Department of Computer Engineering, Kyungpook National University, Daegu 702-701, South Korea.
BMC Genomics. 2009 Dec 3;10 Suppl 3(Suppl 3):S3. doi: 10.1186/1471-2164-10-S3-S3.
Oligonucleotide design is known as a time-consuming work in bioinformatics. In order to accelerate and be efficient the oligonucleotide design process, one of widely used approach is the prescreening unreliable regions using a hashing (or seeding) algorithm. Since the seeding algorithm is originally proposed to increase sensitivity for local alignment, the specificity should be considered as well as the sensitivity for the oligonucleotide design problem. However, a measure of evaluating the seeds regarding how adequate and efficient they are in the oligo design is not yet proposed. Here, we propose novel measures of evaluating the seeding algorithms based on the discriminability and the efficiency.

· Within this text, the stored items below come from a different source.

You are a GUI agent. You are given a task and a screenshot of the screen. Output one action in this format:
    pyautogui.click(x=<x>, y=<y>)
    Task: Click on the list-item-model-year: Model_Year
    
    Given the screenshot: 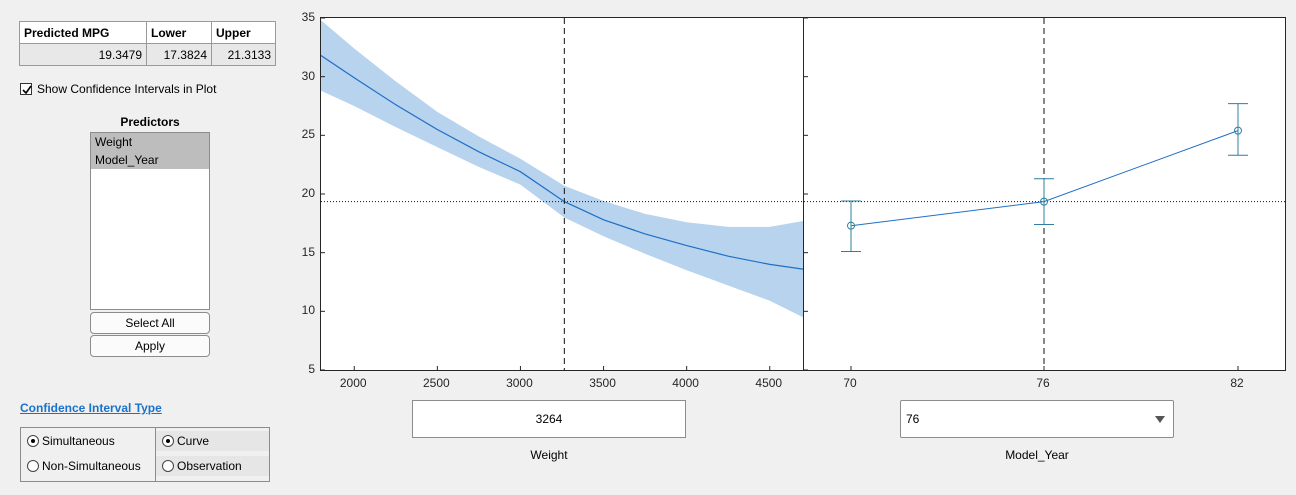 What is the action you would take?
    pyautogui.click(x=150, y=160)
    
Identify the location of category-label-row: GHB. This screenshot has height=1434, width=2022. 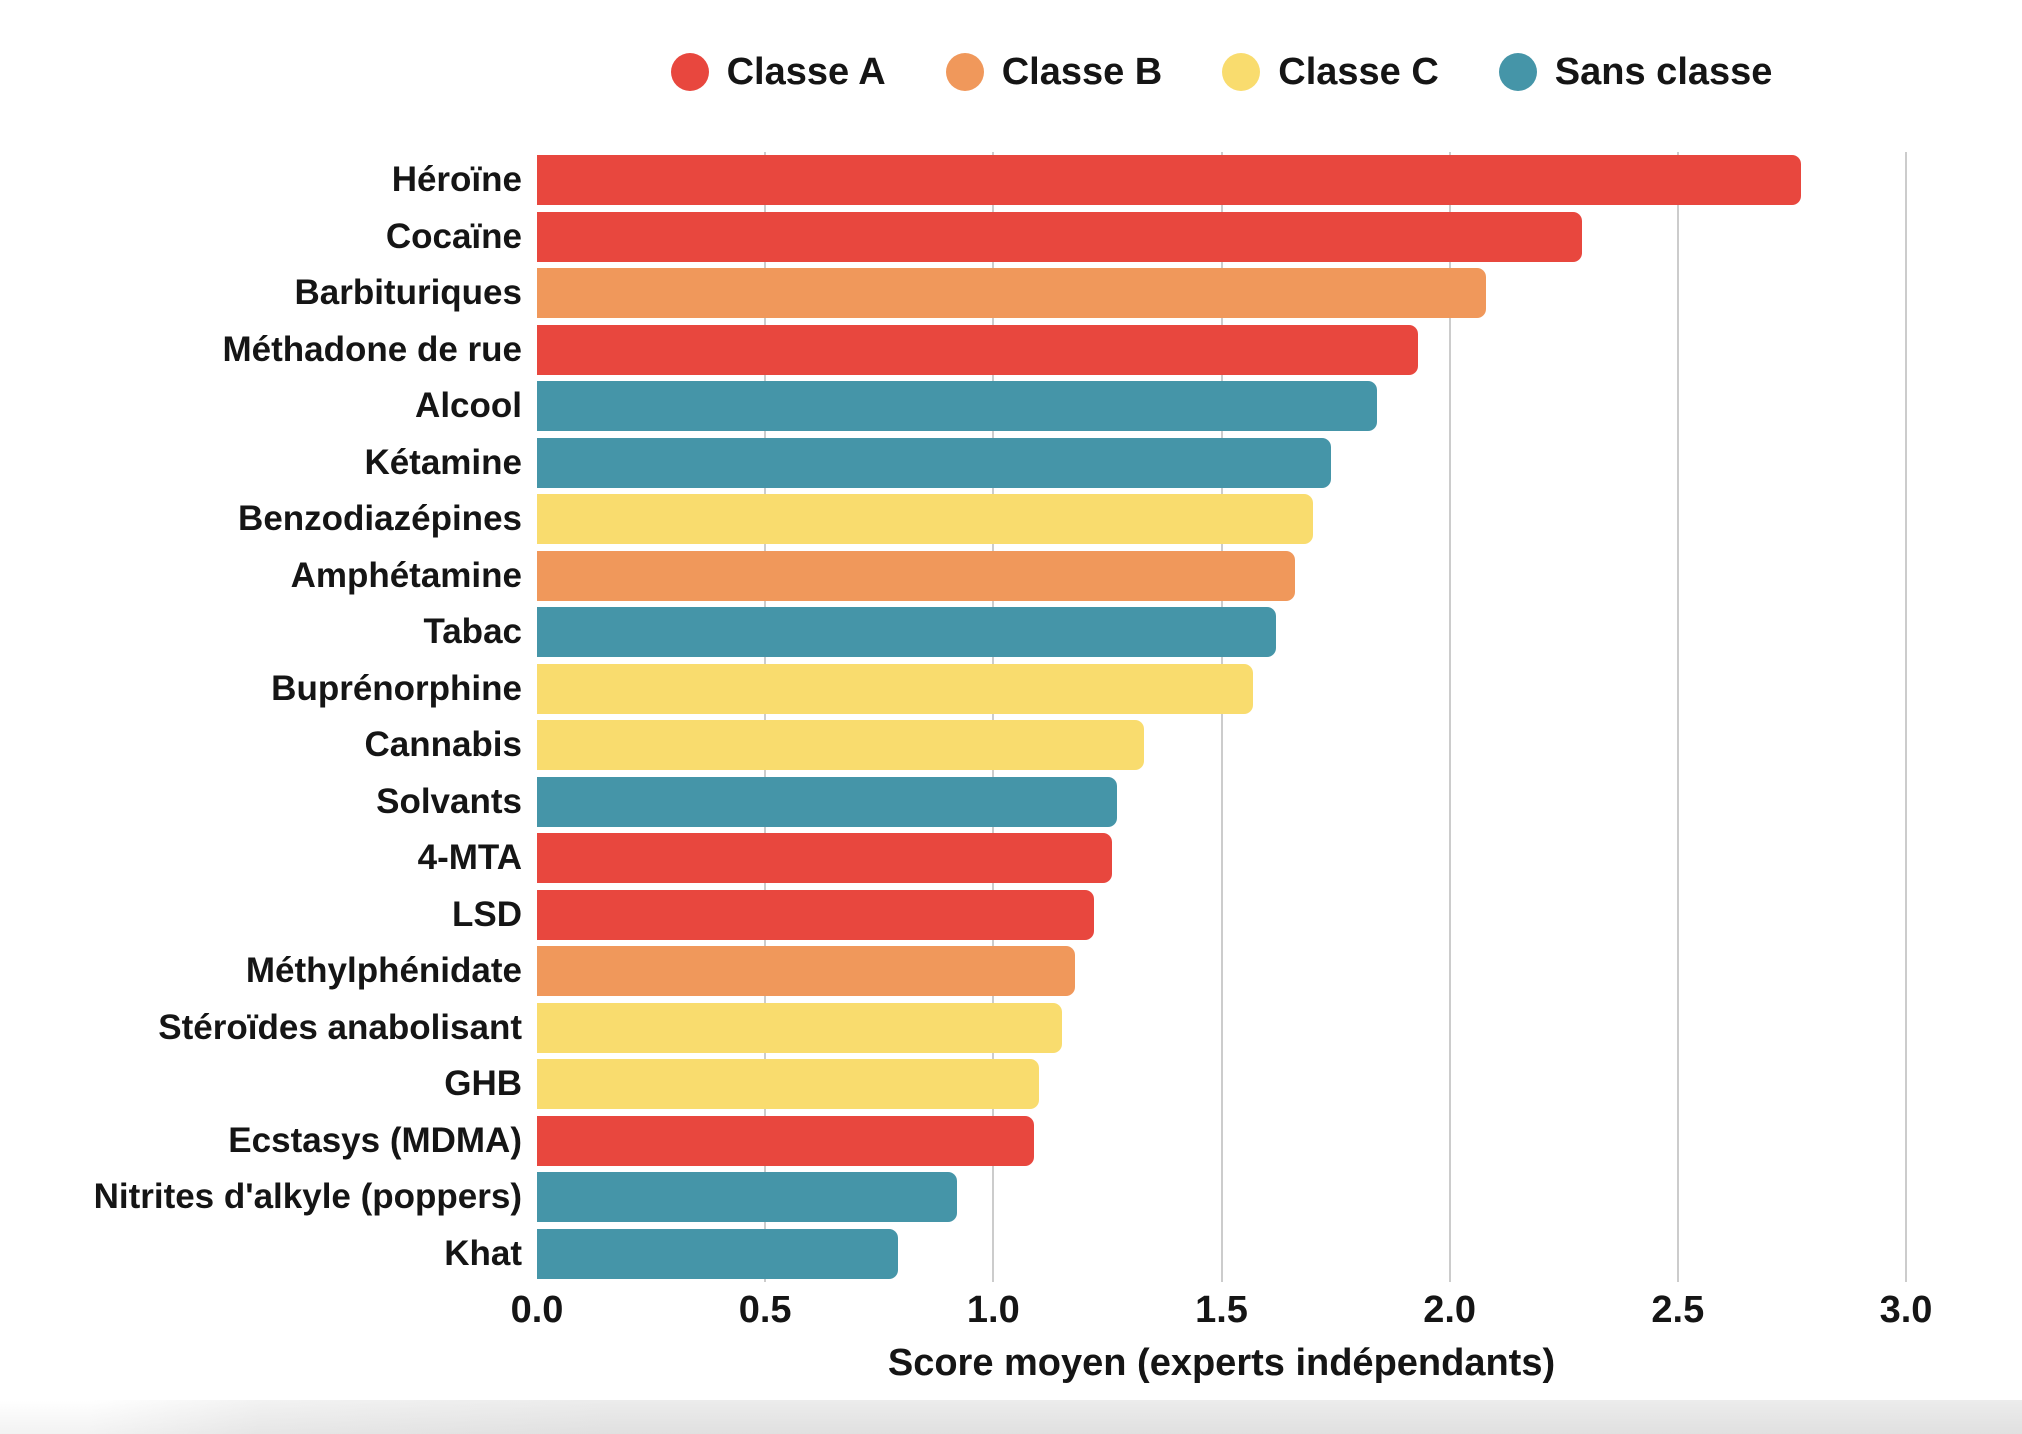
(266, 1084).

To evaluate the proposed measures, we examine five seeding algorithms in oligonucleotide design. We carried out a series of experiments to compare the seeding algorithms. As the result, the spaced seed is recorded as the most efficient discriminative seed for oligo design. The performance of transition-constrained seed is slightly lower than the spaced seed. Because BLAT seeding algorithm and Vector seeding algorithm give poor scores in specificity and efficiency, we conclude that these algorithms are not adequate to design oligos. Consequently, we recommend spaced seeds or transition-constrained seeds with 15 approximately 18 weight in order to design oligos with the length of 50 mer. The empirical experiments in real biological data reveal that the recommended seeds show consequently good performance. We also propose a software package which enables the users to get the adequate seeds under their own experimental conditions.

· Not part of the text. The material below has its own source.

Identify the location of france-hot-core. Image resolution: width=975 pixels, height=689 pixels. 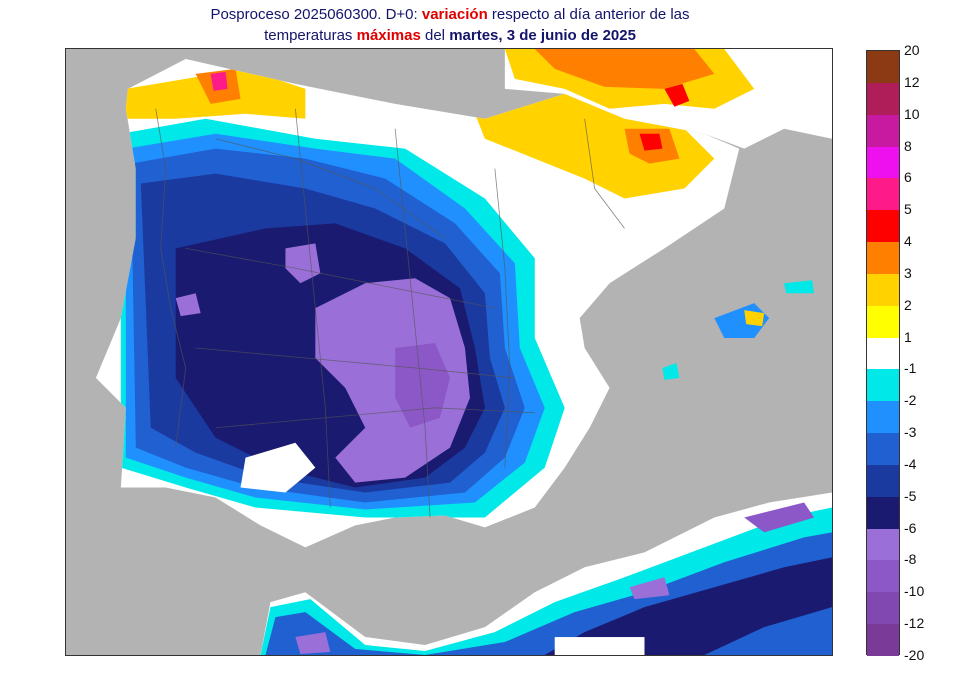
(624, 69).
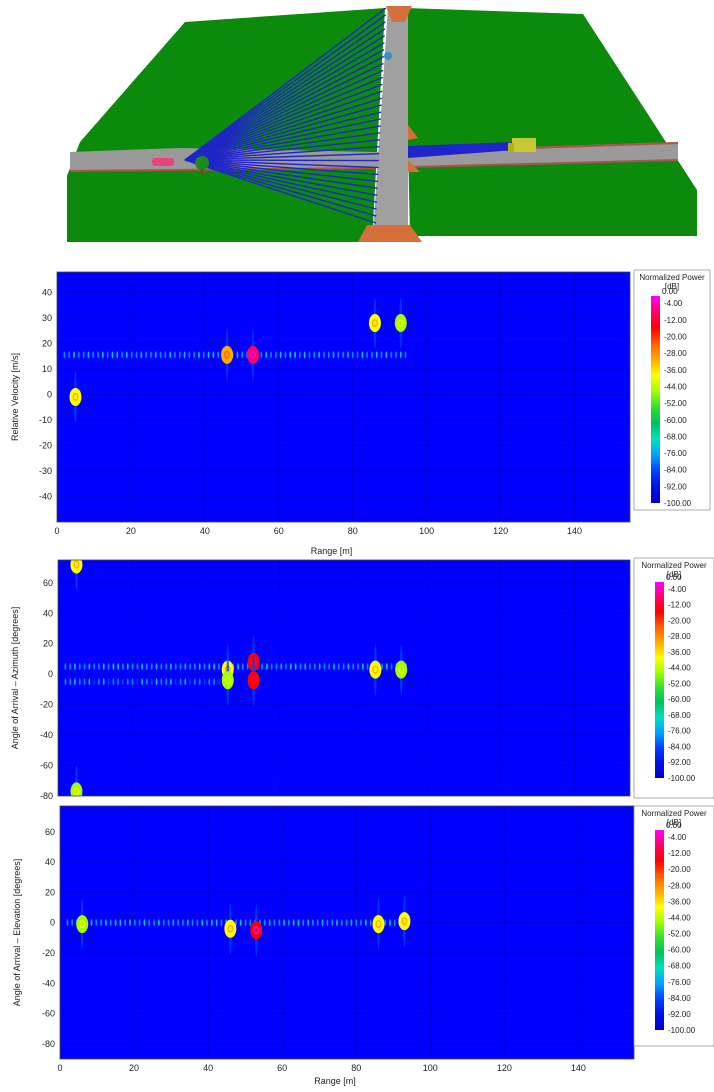 Image resolution: width=714 pixels, height=1092 pixels. I want to click on x-tick-label: 80, so click(356, 1068).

Our study is valuable to the two points. One is that our study can be applied to the oligo design programs in order to improve the performance by suggesting the experiment-specific seeds. The other is that our study is useful to improve the performance of the mapping assembly in the field of Next-Generation Sequencing. Our proposed measures are originally designed to be used for oligo design but we expect that our study will be helpful to the other genomic tasks.
寡核苷酸设计在生物信息学中是一项耗时的工作。为了加速和提高寡核苷酸设计的效率,一种广泛使用的方法是使用哈希(或播种)算法预先筛选不可靠的区域。由于播种算法最初是为了提高局部比对的灵敏度而提出的,因此在寡核苷酸设计问题中,不仅要考虑灵敏度,还要考虑特异性。然而,目前还没有提出一种衡量种子在寡核苷酸设计中充分性和效率的方法。在这里,我们提出了基于可区分性和效率的新的种子算法评估方法。
为了评估所提出的方法,我们在寡核苷酸设计中检验了五种播种算法。我们进行了一系列实验来比较播种算法。结果表明,间隔种子是最有效的用于寡核苷酸设计的区分性种子。转换约束种子的性能略低于间隔种子。由于 BLAT 播种算法和 Vector 播种算法在特异性和效率方面得分较低,我们得出结论,这些算法不适合设计寡核苷酸。因此,我们建议使用长度约为 50 个碱基的间隔种子或转换约束种子,权重为 15 到 18。在真实生物数据的实证实验中,推荐的种子表现出了良好的性能。我们还提出了一个软件包,使用户能够在自己的实验条件下获得合适的种子。
我们的研究有两个重要价值。一是我们的研究可以应用于寡核苷酸设计程序,通过建议特定于实验的种子来提高性能。另一个是我们的研究有助于提高下一代测序领域的映射组装的性能。我们提出的方法最初是为寡核苷酸设计而设计的,但我们希望我们的研究将对其他基因组任务有所帮助。